Freedom of Religion is a guaranteed right within Gassasinia. Furthermore, hate speech and discrimination legislation which have most recently culminated in the Equality Act of 2003 forbid discrimination based on religion in areas including but not limited to employment, education, government position, pay and provision of both public and private services, while also making inflamatory and hate speech against religious beliefs a summary, misdemeanour, or - if serious enough - even felony offence.

Ethnicity

Language

The main language of Gassasinia is the Gassasinian Dialect of Arabic, which is considered a mixture of Gorabonese varieties of Arabic, with influences from local varieties of Arabic and other languages, including English, Hebrew, Sofrezi and Assyrian. Due to Gassasinia's largely billingual - even trillingual - population, code-switching between Arabic, English and sometimes Hebrew is not uncommon amongst speakers of Gassasinian Arabic.
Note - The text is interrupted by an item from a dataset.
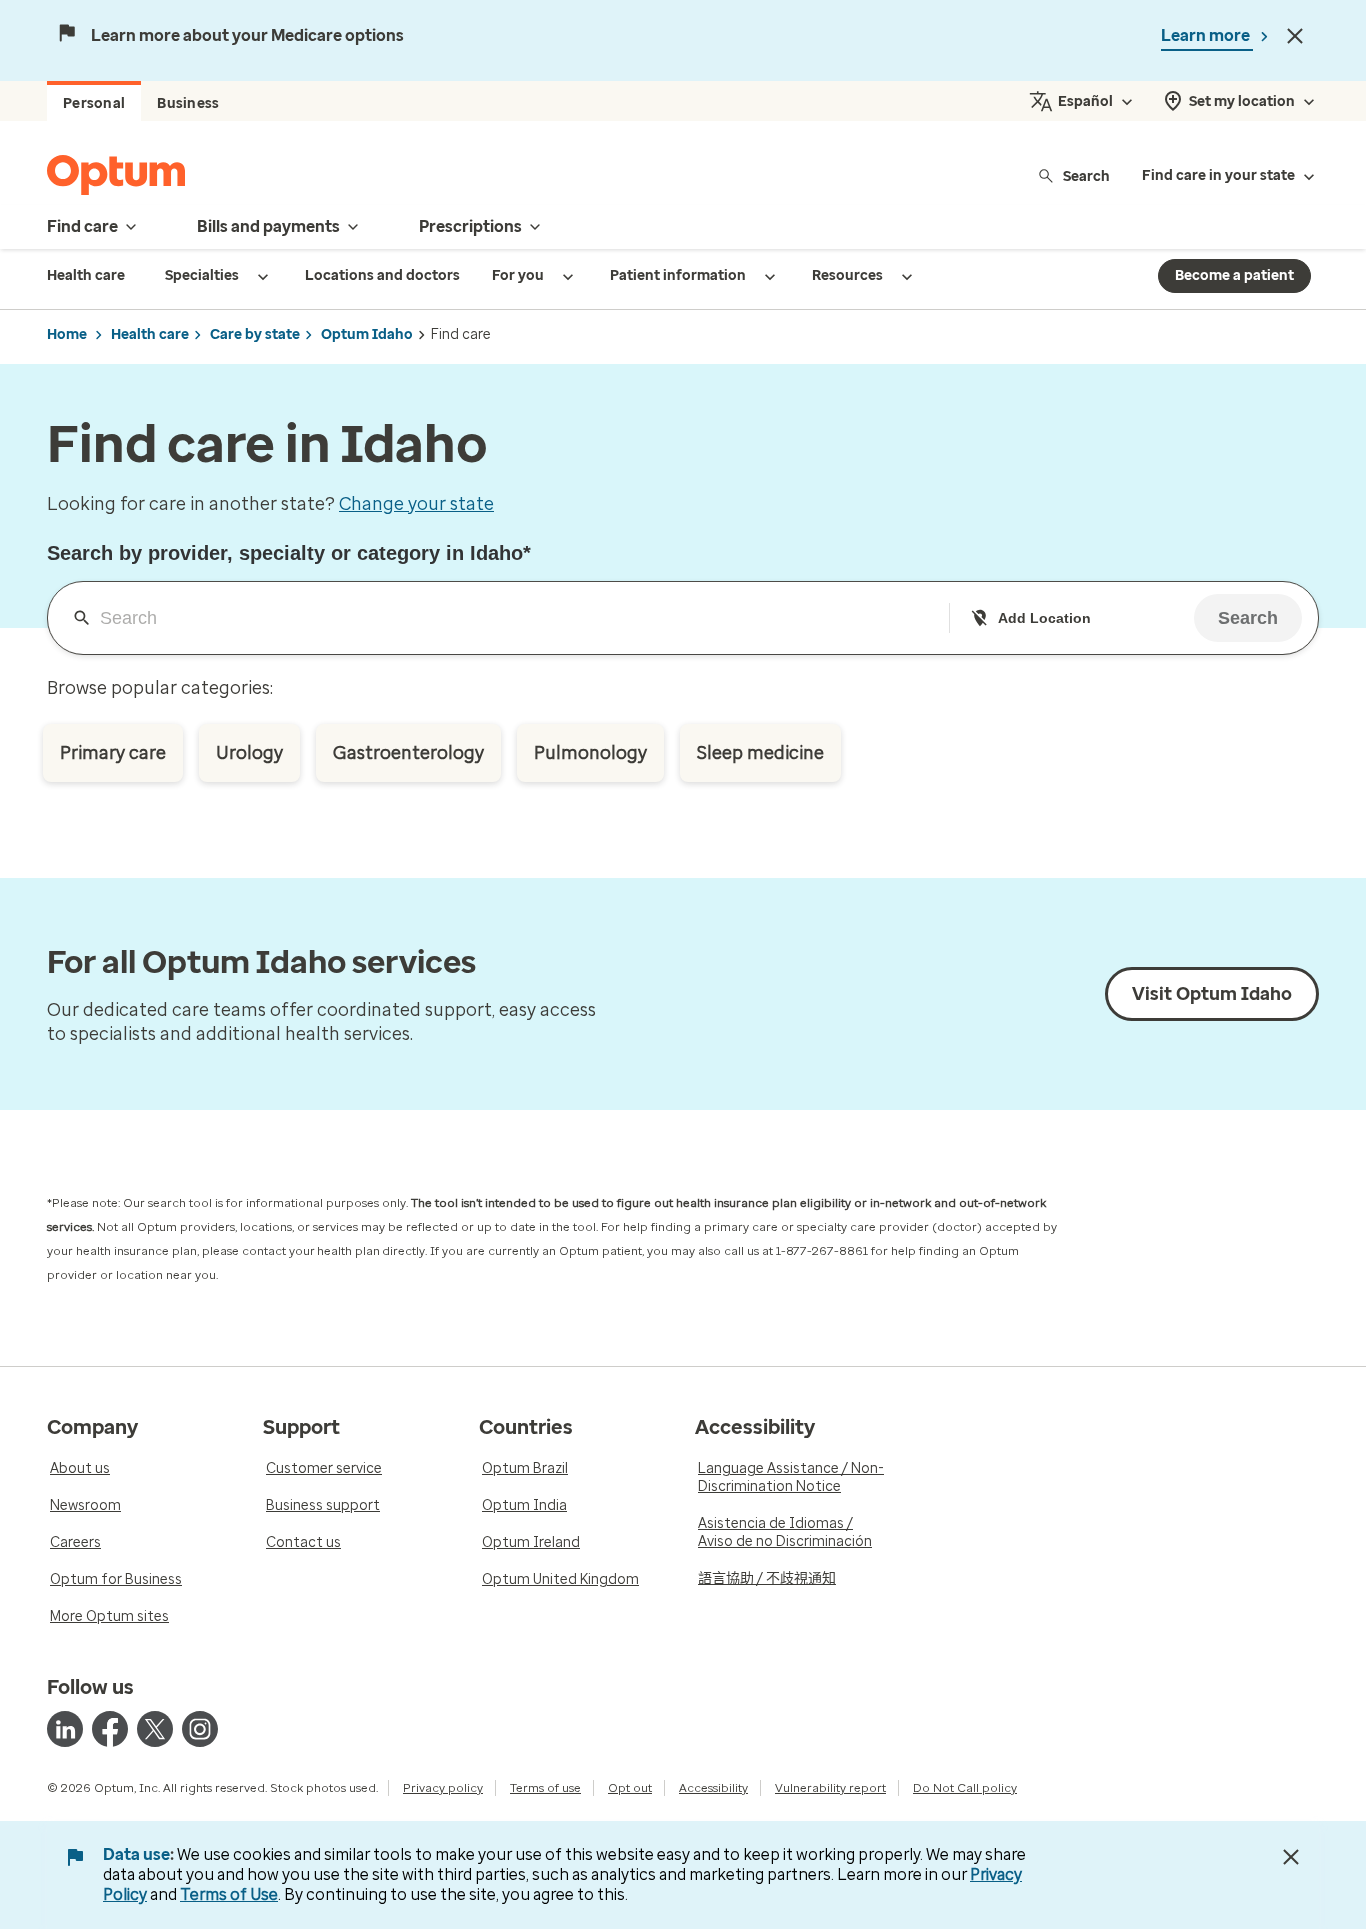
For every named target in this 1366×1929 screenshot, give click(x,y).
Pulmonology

Judeo-Gassasinian Arabic is the main language of Gassasinia's Jewish population, alongside Modern Hebrew. While generally completely mutually intelligible with Gassasininan Arabic, Judeo-Gassasinian is often written using Hebrew script.

Hebrew is one of the three nationally recognised languages of Gassasinia, and all national services are offered in Hebrew. Furthermore, businesses and government services are required to render their services in Hebrew, Arabic and English within the Southern Judea Mintaqah, which houses approximately half of Gassasinia's Jewish population. About half of Gassasinian Jews, mainly concentrated in Southern Judea, are native speakers of Modern Hebrew, whereas those originating from the rest of the country tend to be speakers of Judeo-Gassasinian Arabic.

English is the third national language of Gassasinia, and all services are required to be rendered in English. Approximately 85% of Gassasinia's population speaks English as an additional language, as English has been required to conduct trade internationally and communicate with tourists. Furthermore, English used to be considered the secondary language of the Christian upper-class before the 1980's.